● **Text excerpt**:
To see how the log skeleton really works, for classification/conformance purposes, let’s
change to another log (the receipt.xes log), and calculate an heavily filtered version of
that (to have less behavior)
from pm4py.objects.log.importer.xes import importer as xes_importer
import os
log = xes_importer.apply(os.path.join("tests", "input_data", "receipt.xes"))
from copy import deepcopy
from pm4py.algo.filtering.log.variants import variants_filter
filtered_log = variants_filter.apply_auto_filter(deepcopy(log))
Calculate the log skeleton on top of the filtered log, and then apply the classification as
follows:
from pm4py.algo.conformance.log_skeleton import algorithm as lsk_conformance
conf_result = lsk_conformance.apply(log, skeleton)
for trace in conf_result:
print(conf_result)
In such way, we can get for each trace whether it has been classified as belonging to the
filtered log, or not. When deviations are found, the trace does not belong to the language of
the original log.
We can also calculate a log skeleton on the original log, for example providing 0.03 as
noise threshold, and see which are the effects on the classification:
from pm4py.algo.discovery.log_skeleton import algorithm as lsk_discovery
skeleton = lsk_discovery.apply(log, parameters={lsk_discovery.Variants.CLASSIC.value.Parameters.NOISE_THRESHOLD: 0.03})
from pm4py.algo.conformance.log_skeleton import algorithm as lsk_conformance
conf_result = lsk_conformance.apply(log, skeleton)
for trace in conf_result:
print(conf_result)
We can see that some traces are classified as uncorrect also calculating the log skeleton on the
original log, if a noise threshold is provided.
Alignments between Logs
In some situations, performing an optimal alignment between an event log and a process model might
be unfeasible. Hence, getting an approximated alignment that highlights the main points of deviation
is an option. In PM4Py, we offer support for alignments between two event logs. Such alignment
operation is based on the edit distance, i.e., for a trace of the first log, the trace of the second log
which has the least edit distance is found. In the following example, we see how to perform
alignments between an event log and the simulated log obtained by performing a playout operation
on the process model.
We can load an example log and discover a process model using the inductive miner:
import pm4py
log = pm4py.read_xes("tests/input_data/running-example.xes")

● **Material**:
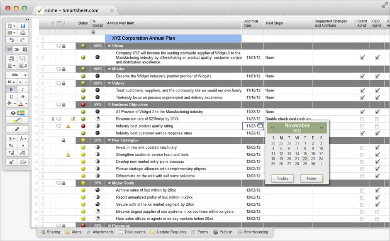
Task: Click the Print icon in the left toolbar
Action: pyautogui.click(x=23, y=33)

● **Written exercise**:
In the PM4Py log skeleton text, write out the stretch from "Alignments between Logs" through "the process model.". The material is unrelated to the text and stands on its own.

● **Answer to this exercise**:
Alignments between Logs
In some situations, performing an optimal alignment between an event log and a process model might
be unfeasible. Hence, getting an approximated alignment that highlights the main points of deviation
is an option. In PM4Py, we offer support for alignments between two event logs. Such alignment
operation is based on the edit distance, i.e., for a trace of the first log, the trace of the second log
which has the least edit distance is found. In the following example, we see how to perform
alignments between an event log and the simulated log obtained by performing a playout operation
on the process model.